While plots are proliferating, there is less diversity in who is behind them. Of the 25 most recent plots, 21 are connected to the Islamic State. And unlike the 9/11 attacks — organized from abroad and conducted by foreigners — the vast majority of plotters are now being recruited and inspired right here in the homeland. Seventy-eight of the post 9/11 plots involved a homegrown element.
Of course, no one is to blame for terrorism other than the terrorists. The growth of the terrorist threat is largely attributable to deteriorating stability in the Middle East arising from post-Arab Spring economic and political chaos, a deepening Sunni-Shiite divide, and constant meddling by Iran. Yet the dramatic uptick and transformation of the threat also can be traced at least partly to a gap created by the Obama administration — a gap that the terrorists were only too happy to fill.

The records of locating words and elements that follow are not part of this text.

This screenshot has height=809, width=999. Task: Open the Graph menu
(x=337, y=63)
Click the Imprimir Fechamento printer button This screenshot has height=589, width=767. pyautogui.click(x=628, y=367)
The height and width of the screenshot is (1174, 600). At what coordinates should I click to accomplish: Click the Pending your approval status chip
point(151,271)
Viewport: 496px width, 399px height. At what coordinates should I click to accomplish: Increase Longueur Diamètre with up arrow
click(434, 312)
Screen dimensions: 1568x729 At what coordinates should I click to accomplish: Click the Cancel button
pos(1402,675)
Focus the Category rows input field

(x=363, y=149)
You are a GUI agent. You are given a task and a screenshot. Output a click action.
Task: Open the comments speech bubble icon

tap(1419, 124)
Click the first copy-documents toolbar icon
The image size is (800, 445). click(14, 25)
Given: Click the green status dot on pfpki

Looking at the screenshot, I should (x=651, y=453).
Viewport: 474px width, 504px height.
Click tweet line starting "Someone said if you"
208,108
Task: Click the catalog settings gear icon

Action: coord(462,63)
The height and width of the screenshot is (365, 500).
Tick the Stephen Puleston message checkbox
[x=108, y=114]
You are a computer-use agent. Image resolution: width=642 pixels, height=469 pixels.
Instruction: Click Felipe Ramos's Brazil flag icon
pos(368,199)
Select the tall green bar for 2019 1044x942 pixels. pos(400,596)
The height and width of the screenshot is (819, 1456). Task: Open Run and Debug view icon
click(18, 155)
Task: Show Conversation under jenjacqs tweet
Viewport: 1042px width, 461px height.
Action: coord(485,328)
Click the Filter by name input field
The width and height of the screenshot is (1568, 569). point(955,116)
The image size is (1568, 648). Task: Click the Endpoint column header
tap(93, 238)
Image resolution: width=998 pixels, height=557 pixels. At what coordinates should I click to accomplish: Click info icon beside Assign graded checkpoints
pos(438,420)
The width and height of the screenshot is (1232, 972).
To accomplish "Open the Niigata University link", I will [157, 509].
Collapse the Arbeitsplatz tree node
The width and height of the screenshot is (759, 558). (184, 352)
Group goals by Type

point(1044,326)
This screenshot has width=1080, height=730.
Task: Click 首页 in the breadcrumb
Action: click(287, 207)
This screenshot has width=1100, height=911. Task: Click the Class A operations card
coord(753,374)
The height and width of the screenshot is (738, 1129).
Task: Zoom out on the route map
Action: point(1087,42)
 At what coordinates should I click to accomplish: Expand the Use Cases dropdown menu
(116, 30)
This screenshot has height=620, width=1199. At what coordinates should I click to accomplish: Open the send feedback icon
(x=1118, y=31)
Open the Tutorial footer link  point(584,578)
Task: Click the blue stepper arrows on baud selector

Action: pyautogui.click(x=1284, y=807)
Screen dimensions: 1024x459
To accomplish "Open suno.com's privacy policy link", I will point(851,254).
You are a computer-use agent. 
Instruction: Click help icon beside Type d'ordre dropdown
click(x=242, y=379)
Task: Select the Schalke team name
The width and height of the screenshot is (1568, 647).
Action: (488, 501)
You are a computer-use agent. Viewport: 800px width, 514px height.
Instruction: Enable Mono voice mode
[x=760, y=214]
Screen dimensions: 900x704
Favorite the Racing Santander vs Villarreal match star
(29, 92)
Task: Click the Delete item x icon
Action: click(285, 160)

In 2011, the administration published its new counterterrorism strategy. The guidelines reflected changes the president had implemented at least a year earlier. The strategy was clear: Obama looked to withdraw from Iraq and Afghanistan and to de-emphasize most aspects of the global war on terror except for drone and special operations focused on coreal-Qaida leadership.
The decision to “lead from behind” for most of the war on terror helped create massive new space for terrorism activity. In addition to the botched withdrawal from Iraq, the absence of a post-conflict counterterrorism plan in Libya (following the 2011 ouster of Moammar Gadhafi) opened the gates to a dramatic expansion of Islamist terrorist activity throughout North Africa.